Apesar de sempre andar de máscara no hospital, ainda temos medo, porque, infelizmente, praticamente toda semana temos um caso de Covid positivo em nossa equipe. Atualmente, percebo que está todo mundo muito cansado dessa pandemia. É uma rotina muito pesada no hospital, por conta da paramentação e desparamentação dos EPIs. Isso acaba sendo muito desgastante.  
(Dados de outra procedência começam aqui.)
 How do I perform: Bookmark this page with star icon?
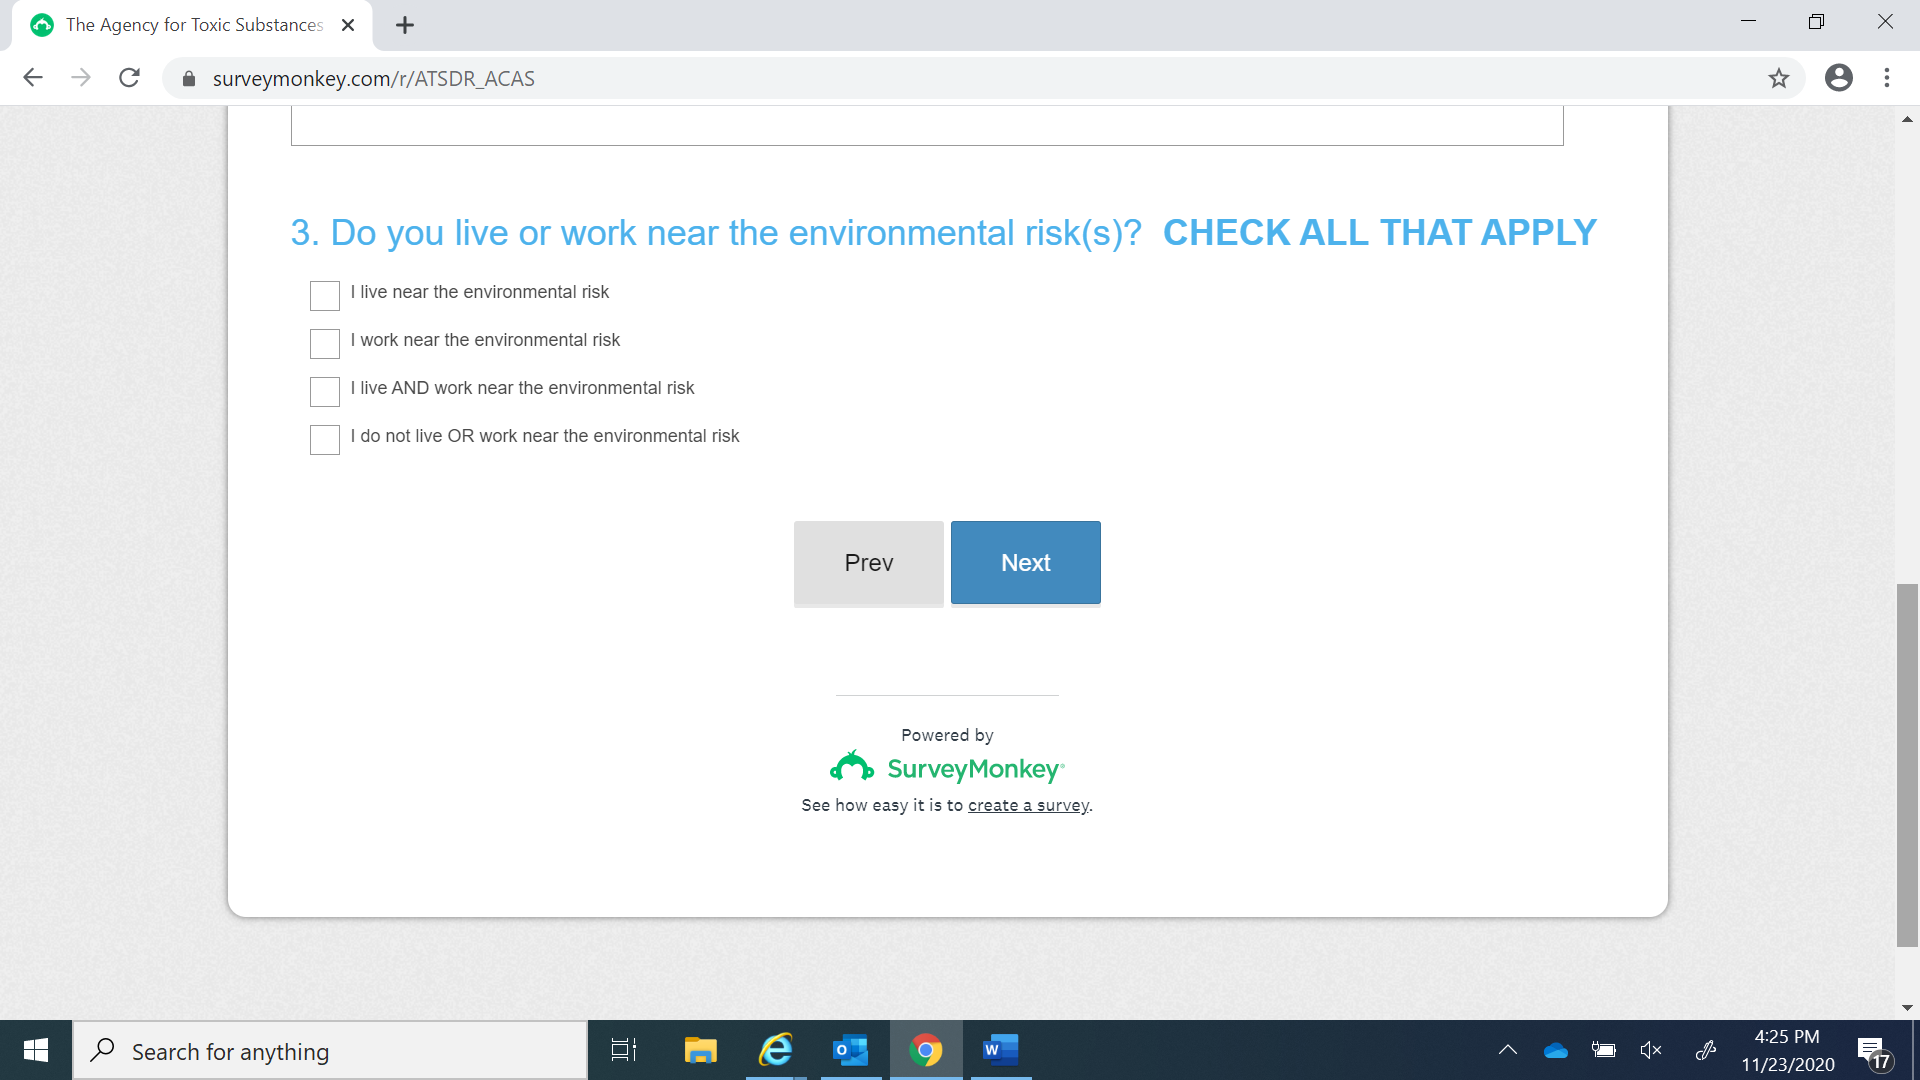pos(1778,78)
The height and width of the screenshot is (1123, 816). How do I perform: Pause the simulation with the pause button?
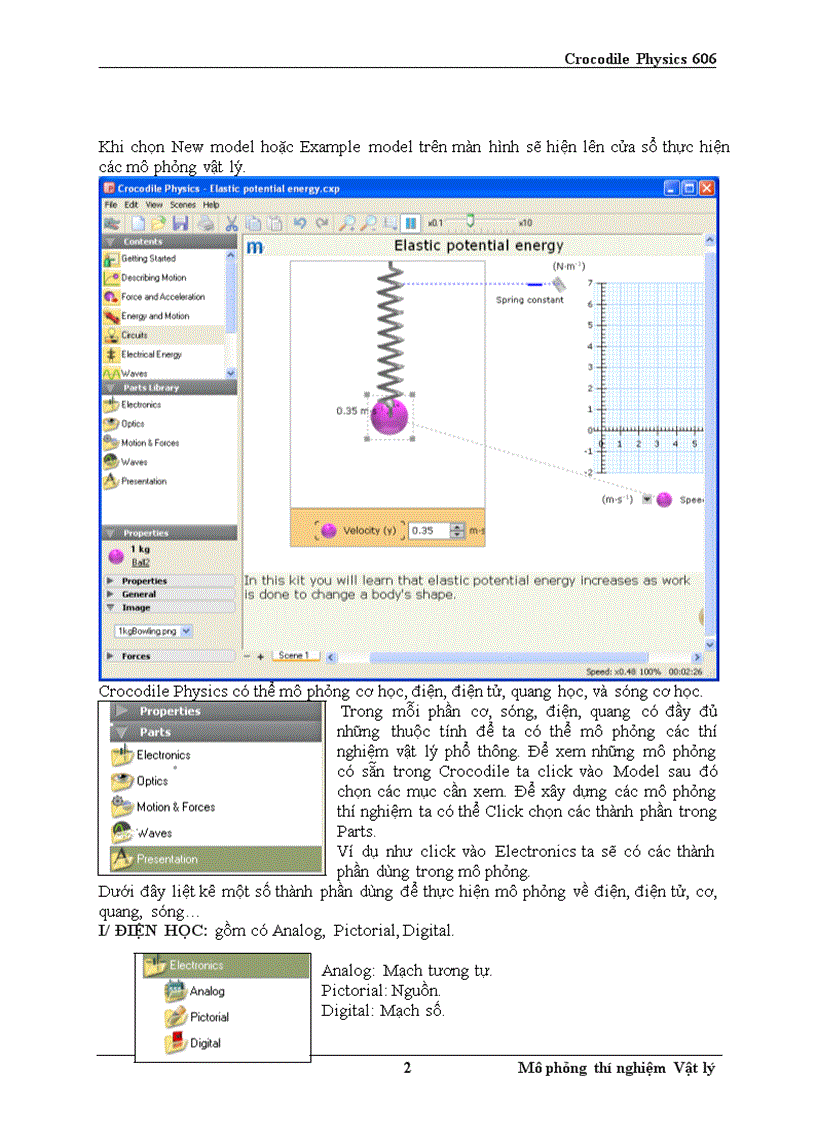(410, 223)
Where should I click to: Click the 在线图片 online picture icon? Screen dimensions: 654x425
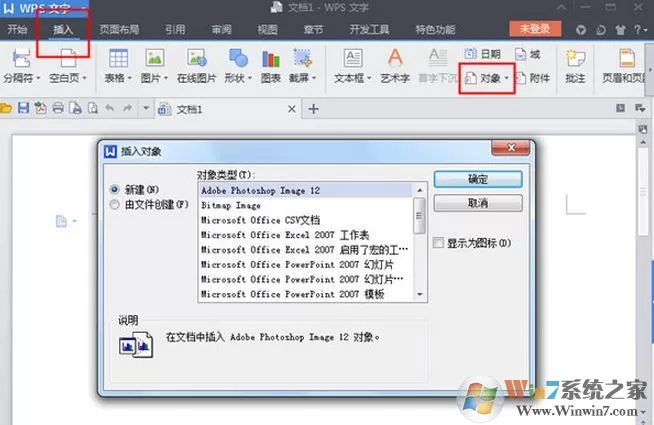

Além disso, como é uma doença nova, nós devemos estar sempre atento às novidades na área clínica e aos protocolos feitos pelo hospital. Quanto à hidroxicloroquina, como farmacêutica, fico muito preocupada com o seu uso indiscriminado, porque os estudos clínicos estão ocorrendo agora, durante a pandemia. Não temos como afirmar a total eficácia dela. A minha preocupação é o uso indiscriminado sem acompanhamento médico e indicação correta, pois o medicamento pode causar efeito colateral grave, como a arritmias cardíacas e até o óbito. 

Com a pandemia, todo mundo quer se sentir seguro usando seus medicamentos em casa. No entanto, nós farmacêuticos estamos preocupados com esse uso sem orientação médica. Até agora, não tenho conhecimento de pacientes que se internaram e solicitaram a hidroxicloroquina, mas no nosso hospital estamos fazendo várias pesquisas clínicas com pacientes que queriam participar dos estudos. O hospital tem um protocolo clínico informando quais condições são necessárias para o uso do medicamento.  

Durante esse período, acho que um dos dias mais marcantes para mim foi quando perdemos o primeiro paciente para a Covid-19. Ele estava internado por 20 dias e evoluindo bem, mas acabou sendo entubado e faleceu. Eu não cheguei a conhecê-lo, mas é triste ver que a realidade do Covid tinha chegado. 

Um dia, fiquei emotiva, enquanto lia o prontuário de um paciente. Ele tinha voltado da entubação e a equipe fez uma chamada vídeo para os pais verem como ele estava. Chorei com essa situação.